Fifty-six members of the Congress gave final approval to the resolution July 4, and it was read publicly for the first time.
The First Continental Congress, which met in September 1774 in Philadelphia, was not intended to make laws, but to air the colonies’ grievances to Parliament.
The Congress wanted Great Britain to give back all the rights and liberties which the government had systematically stripped away from the colonies ever since the first English colonies were established in the New World.
By June of 1776, Great Britain had not acted wisely with the colonies in addressing these grievances, and congressional delegate Richard Henry Lee of Virginia declared that “these United Colonies are and of right ought to be free and independent states.”
Largely drafted by Thomas Jefferson, the Declaration expresses the essence of his own personal political philosophy.
Briefly, yet in simple and elegant terms, Jefferson put forth the idea “that all men are created equal and endowed by their Creator with certain inalienable rights including life, liberty and the pursuit of happiness.”
It seems strange, in this day and age, to reflect that the Declaration of Independence does not express the spirit of many, as seen in the actions which have taken place in America in the past few months.
Human nature, being what it is, it is perhaps inevitable that there should be a large number of people in every country devoted to the established order. And human nature, being what it is, there are others who are determined, no matter how long it may take, to destroy the established order and replace it with something unlikely to really bring about a desired utopia.
The admitted defects in government are due more to men and women who favor radical change and this year, seemingly more than ever.

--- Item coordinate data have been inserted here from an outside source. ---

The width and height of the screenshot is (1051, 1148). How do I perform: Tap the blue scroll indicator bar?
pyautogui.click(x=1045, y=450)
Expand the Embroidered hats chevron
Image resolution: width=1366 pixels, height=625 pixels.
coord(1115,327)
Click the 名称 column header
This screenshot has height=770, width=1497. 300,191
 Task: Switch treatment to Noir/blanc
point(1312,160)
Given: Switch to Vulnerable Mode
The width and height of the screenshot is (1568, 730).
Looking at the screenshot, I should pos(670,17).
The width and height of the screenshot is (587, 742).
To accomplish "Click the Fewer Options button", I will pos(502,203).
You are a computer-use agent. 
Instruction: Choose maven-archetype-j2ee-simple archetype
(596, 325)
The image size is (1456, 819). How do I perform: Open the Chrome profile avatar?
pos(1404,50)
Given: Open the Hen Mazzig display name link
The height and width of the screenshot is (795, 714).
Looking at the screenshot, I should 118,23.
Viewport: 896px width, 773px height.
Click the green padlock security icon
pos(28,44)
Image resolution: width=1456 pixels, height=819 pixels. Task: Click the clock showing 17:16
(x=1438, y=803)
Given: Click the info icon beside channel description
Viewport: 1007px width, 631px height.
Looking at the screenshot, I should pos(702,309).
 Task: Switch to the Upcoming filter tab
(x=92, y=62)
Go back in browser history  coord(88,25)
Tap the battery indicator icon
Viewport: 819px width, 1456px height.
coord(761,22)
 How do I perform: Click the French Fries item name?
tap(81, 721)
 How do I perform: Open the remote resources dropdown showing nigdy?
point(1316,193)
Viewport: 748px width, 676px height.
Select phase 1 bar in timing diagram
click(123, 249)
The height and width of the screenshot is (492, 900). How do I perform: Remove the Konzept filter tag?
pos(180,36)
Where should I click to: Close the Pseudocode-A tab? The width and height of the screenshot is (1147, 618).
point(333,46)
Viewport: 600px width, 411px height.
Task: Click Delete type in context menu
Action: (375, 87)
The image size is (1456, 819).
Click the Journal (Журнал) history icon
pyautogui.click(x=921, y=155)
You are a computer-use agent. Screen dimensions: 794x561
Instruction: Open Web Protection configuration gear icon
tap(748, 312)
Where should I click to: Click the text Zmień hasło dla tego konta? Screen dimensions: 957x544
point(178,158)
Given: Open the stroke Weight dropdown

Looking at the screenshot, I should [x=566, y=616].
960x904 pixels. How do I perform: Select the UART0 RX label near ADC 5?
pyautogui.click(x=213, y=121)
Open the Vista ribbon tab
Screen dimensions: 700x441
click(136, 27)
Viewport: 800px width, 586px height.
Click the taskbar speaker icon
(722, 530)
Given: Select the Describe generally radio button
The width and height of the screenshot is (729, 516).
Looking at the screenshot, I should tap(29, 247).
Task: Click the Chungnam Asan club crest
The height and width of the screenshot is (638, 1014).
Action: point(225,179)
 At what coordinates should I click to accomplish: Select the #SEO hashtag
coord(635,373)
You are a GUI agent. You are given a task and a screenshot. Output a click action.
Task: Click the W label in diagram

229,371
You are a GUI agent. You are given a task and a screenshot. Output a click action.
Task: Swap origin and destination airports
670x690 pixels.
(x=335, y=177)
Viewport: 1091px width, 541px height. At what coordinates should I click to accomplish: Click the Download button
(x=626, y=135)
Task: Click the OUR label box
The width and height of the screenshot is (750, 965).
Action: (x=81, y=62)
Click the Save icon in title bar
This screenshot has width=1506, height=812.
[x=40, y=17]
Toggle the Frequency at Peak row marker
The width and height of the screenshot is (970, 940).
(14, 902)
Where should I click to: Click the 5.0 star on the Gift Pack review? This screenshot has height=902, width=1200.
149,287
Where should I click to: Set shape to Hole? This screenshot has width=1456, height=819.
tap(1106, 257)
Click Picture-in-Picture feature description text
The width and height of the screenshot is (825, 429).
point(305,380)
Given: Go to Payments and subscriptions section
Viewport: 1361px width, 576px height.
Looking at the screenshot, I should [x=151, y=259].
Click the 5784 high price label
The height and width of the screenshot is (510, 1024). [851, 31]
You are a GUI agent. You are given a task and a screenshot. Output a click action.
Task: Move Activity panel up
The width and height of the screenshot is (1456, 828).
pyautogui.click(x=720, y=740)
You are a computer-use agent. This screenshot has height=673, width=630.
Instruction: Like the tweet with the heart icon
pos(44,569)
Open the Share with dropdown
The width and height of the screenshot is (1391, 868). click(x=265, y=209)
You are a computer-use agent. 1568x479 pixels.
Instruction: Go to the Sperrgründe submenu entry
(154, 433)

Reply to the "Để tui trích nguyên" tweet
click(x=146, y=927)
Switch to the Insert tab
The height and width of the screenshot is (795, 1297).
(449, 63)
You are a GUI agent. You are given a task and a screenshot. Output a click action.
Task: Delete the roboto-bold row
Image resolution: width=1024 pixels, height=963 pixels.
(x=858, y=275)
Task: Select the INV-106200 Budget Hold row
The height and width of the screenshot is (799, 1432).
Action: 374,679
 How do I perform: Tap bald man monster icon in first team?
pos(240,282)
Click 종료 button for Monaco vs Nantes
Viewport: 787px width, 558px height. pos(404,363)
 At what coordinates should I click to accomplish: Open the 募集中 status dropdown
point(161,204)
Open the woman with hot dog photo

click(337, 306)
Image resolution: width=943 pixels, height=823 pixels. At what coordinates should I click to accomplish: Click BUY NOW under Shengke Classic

Adjustments are needed from time to time in government. The Declaration of Independence and the Constitution explain how, and it is not rooted in radical ideology.
Taking time to actually read the historic Declaration of Independence celebrated this week will be a good thing.
Knowing of the importance of what had taken place on July 4, 1776, delegate Abraham Clark of New Jersey later said of the Declaration that “to this we pledge our lives, our fortunes and our sacred honor.”